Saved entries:
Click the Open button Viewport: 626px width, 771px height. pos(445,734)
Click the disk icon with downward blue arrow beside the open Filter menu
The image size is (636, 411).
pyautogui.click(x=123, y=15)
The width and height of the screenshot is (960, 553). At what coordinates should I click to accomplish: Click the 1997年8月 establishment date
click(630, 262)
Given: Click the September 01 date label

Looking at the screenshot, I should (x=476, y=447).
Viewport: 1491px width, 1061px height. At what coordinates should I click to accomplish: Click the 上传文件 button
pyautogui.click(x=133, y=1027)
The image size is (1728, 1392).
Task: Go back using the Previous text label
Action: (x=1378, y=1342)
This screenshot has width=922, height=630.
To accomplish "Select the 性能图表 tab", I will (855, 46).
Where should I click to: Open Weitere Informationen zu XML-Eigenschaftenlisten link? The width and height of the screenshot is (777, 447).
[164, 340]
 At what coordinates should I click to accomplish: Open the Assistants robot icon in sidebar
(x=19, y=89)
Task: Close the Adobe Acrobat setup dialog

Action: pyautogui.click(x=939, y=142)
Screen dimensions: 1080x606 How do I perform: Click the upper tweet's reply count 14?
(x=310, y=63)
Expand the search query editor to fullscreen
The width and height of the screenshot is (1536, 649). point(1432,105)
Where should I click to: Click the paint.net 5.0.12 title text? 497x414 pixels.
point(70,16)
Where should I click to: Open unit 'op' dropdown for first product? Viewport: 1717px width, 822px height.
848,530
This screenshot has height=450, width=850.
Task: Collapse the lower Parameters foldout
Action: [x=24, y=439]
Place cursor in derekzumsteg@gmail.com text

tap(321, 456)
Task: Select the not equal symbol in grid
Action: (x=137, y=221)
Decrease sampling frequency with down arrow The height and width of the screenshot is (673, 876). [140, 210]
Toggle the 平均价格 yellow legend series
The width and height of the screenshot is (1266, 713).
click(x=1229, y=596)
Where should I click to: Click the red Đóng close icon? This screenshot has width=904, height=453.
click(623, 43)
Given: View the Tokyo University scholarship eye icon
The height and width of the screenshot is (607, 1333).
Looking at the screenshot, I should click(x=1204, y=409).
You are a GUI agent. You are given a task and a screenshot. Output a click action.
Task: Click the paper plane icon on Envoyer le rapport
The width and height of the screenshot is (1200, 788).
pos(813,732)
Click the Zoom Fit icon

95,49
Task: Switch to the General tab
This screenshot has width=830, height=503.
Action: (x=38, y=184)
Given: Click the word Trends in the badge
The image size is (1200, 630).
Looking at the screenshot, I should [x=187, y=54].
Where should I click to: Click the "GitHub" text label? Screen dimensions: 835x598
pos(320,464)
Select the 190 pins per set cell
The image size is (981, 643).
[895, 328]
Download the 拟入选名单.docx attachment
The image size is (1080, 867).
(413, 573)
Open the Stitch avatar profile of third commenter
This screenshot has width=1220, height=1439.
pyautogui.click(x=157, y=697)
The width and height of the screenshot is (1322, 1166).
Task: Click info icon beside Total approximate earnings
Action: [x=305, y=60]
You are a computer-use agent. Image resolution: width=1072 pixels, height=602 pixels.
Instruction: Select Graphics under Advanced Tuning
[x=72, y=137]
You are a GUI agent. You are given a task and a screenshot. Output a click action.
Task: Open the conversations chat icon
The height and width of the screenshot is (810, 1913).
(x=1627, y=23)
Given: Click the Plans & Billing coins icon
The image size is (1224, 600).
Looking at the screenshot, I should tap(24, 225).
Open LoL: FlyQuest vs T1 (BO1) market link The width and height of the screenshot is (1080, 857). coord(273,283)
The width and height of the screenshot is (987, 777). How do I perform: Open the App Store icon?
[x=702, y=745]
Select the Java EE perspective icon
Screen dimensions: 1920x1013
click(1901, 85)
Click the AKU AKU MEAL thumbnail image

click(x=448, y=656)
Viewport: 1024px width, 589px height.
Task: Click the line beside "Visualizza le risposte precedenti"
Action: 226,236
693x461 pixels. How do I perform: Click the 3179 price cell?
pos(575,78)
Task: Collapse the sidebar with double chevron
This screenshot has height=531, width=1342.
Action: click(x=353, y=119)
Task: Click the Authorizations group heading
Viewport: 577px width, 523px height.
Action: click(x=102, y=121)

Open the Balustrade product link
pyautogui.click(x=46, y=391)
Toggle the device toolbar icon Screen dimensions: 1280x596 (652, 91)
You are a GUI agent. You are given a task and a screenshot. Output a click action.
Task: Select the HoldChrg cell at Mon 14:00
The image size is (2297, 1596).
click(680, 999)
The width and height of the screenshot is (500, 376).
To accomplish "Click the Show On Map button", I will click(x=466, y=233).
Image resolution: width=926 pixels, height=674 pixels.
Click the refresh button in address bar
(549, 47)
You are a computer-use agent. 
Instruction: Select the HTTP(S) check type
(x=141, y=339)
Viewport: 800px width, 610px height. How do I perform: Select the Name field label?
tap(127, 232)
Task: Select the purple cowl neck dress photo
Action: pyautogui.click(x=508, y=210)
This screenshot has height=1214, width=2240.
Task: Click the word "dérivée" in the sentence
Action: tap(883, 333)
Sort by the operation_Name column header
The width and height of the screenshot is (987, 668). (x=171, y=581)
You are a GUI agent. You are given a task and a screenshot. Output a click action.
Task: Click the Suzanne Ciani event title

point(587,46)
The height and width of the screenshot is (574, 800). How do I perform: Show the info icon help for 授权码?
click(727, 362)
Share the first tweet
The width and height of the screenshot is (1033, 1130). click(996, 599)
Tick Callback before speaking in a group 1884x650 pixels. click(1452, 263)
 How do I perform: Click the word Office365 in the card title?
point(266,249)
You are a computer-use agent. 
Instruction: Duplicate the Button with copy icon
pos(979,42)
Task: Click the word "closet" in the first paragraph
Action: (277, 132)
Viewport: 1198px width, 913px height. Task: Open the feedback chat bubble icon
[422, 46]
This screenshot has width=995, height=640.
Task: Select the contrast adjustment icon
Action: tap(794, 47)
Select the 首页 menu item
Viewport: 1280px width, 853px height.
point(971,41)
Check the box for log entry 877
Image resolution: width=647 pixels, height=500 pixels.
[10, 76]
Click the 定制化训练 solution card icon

• About this exercise
Make a verbatim copy of each record.

• Completed task
Click the Open button Viewport: 626px width, 771px height. pos(445,734)
Click the disk icon with downward blue arrow beside the open Filter menu
The image size is (636, 411).
pyautogui.click(x=123, y=15)
The width and height of the screenshot is (960, 553). At what coordinates should I click to accomplish: Click the 1997年8月 establishment date
click(630, 262)
Given: Click the September 01 date label

Looking at the screenshot, I should (x=476, y=447).
Viewport: 1491px width, 1061px height. At what coordinates should I click to accomplish: Click the 上传文件 button
pyautogui.click(x=133, y=1027)
The image size is (1728, 1392).
Task: Go back using the Previous text label
Action: (x=1378, y=1342)
This screenshot has width=922, height=630.
To accomplish "Select the 性能图表 tab", I will (855, 46).
Where should I click to: Open Weitere Informationen zu XML-Eigenschaftenlisten link? The width and height of the screenshot is (777, 447).
[164, 340]
 At what coordinates should I click to accomplish: Open the Assistants robot icon in sidebar
(x=19, y=89)
Task: Close the Adobe Acrobat setup dialog

Action: pyautogui.click(x=939, y=142)
Screen dimensions: 1080x606 How do I perform: Click the upper tweet's reply count 14?
(x=310, y=63)
Expand the search query editor to fullscreen
The width and height of the screenshot is (1536, 649). point(1432,105)
Where should I click to: Click the paint.net 5.0.12 title text? 497x414 pixels.
point(70,16)
Where should I click to: Open unit 'op' dropdown for first product? Viewport: 1717px width, 822px height.
848,530
This screenshot has height=450, width=850.
Task: Collapse the lower Parameters foldout
Action: [x=24, y=439]
Place cursor in derekzumsteg@gmail.com text

tap(321, 456)
Task: Select the not equal symbol in grid
Action: (x=137, y=221)
Decrease sampling frequency with down arrow The height and width of the screenshot is (673, 876). [140, 210]
Toggle the 平均价格 yellow legend series
The width and height of the screenshot is (1266, 713).
click(x=1229, y=596)
Where should I click to: Click the red Đóng close icon? This screenshot has width=904, height=453.
click(623, 43)
Given: View the Tokyo University scholarship eye icon
The height and width of the screenshot is (607, 1333).
Looking at the screenshot, I should click(x=1204, y=409).
You are a GUI agent. You are given a task and a screenshot. Output a click action.
Task: Click the paper plane icon on Envoyer le rapport
The width and height of the screenshot is (1200, 788).
pos(813,732)
Click the Zoom Fit icon

95,49
Task: Switch to the General tab
This screenshot has width=830, height=503.
Action: (x=38, y=184)
Given: Click the word Trends in the badge
The image size is (1200, 630).
Looking at the screenshot, I should [x=187, y=54].
Where should I click to: Click the "GitHub" text label? Screen dimensions: 835x598
pos(320,464)
Select the 190 pins per set cell
The image size is (981, 643).
[895, 328]
Download the 拟入选名单.docx attachment
The image size is (1080, 867).
(413, 573)
Open the Stitch avatar profile of third commenter
This screenshot has width=1220, height=1439.
pyautogui.click(x=157, y=697)
The width and height of the screenshot is (1322, 1166).
Task: Click info icon beside Total approximate earnings
Action: [x=305, y=60]
You are a computer-use agent. Image resolution: width=1072 pixels, height=602 pixels.
Instruction: Select Graphics under Advanced Tuning
[x=72, y=137]
You are a GUI agent. You are given a task and a screenshot. Output a click action.
Task: Open the conversations chat icon
The height and width of the screenshot is (810, 1913).
(x=1627, y=23)
Given: Click the Plans & Billing coins icon
The image size is (1224, 600).
Looking at the screenshot, I should tap(24, 225).
Open LoL: FlyQuest vs T1 (BO1) market link The width and height of the screenshot is (1080, 857). coord(273,283)
The width and height of the screenshot is (987, 777). How do I perform: Open the App Store icon?
[x=702, y=745]
Select the Java EE perspective icon
Screen dimensions: 1920x1013
click(1901, 85)
Click the AKU AKU MEAL thumbnail image

click(x=448, y=656)
Viewport: 1024px width, 589px height.
Task: Click the line beside "Visualizza le risposte precedenti"
Action: 226,236
693x461 pixels. How do I perform: Click the 3179 price cell?
pos(575,78)
Task: Collapse the sidebar with double chevron
This screenshot has height=531, width=1342.
Action: click(x=353, y=119)
Task: Click the Authorizations group heading
Viewport: 577px width, 523px height.
Action: click(x=102, y=121)

Open the Balustrade product link
pyautogui.click(x=46, y=391)
Toggle the device toolbar icon Screen dimensions: 1280x596 (652, 91)
You are a GUI agent. You are given a task and a screenshot. Output a click action.
Task: Select the HoldChrg cell at Mon 14:00
The image size is (2297, 1596).
click(680, 999)
The width and height of the screenshot is (500, 376).
To accomplish "Click the Show On Map button", I will click(x=466, y=233).
Image resolution: width=926 pixels, height=674 pixels.
Click the refresh button in address bar
(549, 47)
You are a computer-use agent. 
Instruction: Select the HTTP(S) check type
(x=141, y=339)
Viewport: 800px width, 610px height. How do I perform: Select the Name field label?
tap(127, 232)
Task: Select the purple cowl neck dress photo
Action: pyautogui.click(x=508, y=210)
This screenshot has height=1214, width=2240.
Task: Click the word "dérivée" in the sentence
Action: tap(883, 333)
Sort by the operation_Name column header
The width and height of the screenshot is (987, 668). (x=171, y=581)
You are a GUI agent. You are given a task and a screenshot. Output a click action.
Task: Click the Suzanne Ciani event title

point(587,46)
The height and width of the screenshot is (574, 800). How do I perform: Show the info icon help for 授权码?
click(727, 362)
Share the first tweet
The width and height of the screenshot is (1033, 1130). click(996, 599)
Tick Callback before speaking in a group 1884x650 pixels. click(1452, 263)
 How do I perform: Click the word Office365 in the card title?
point(266,249)
You are a computer-use agent. 
Instruction: Duplicate the Button with copy icon
pos(979,42)
Task: Click the word "closet" in the first paragraph
Action: (277, 132)
Viewport: 1198px width, 913px height. Task: Open the feedback chat bubble icon
[422, 46]
This screenshot has width=995, height=640.
Task: Select the contrast adjustment icon
Action: tap(794, 47)
Select the 首页 menu item
Viewport: 1280px width, 853px height.
point(971,41)
Check the box for log entry 877
Image resolution: width=647 pixels, height=500 pixels.
[10, 76]
Click the 定制化训练 solution card icon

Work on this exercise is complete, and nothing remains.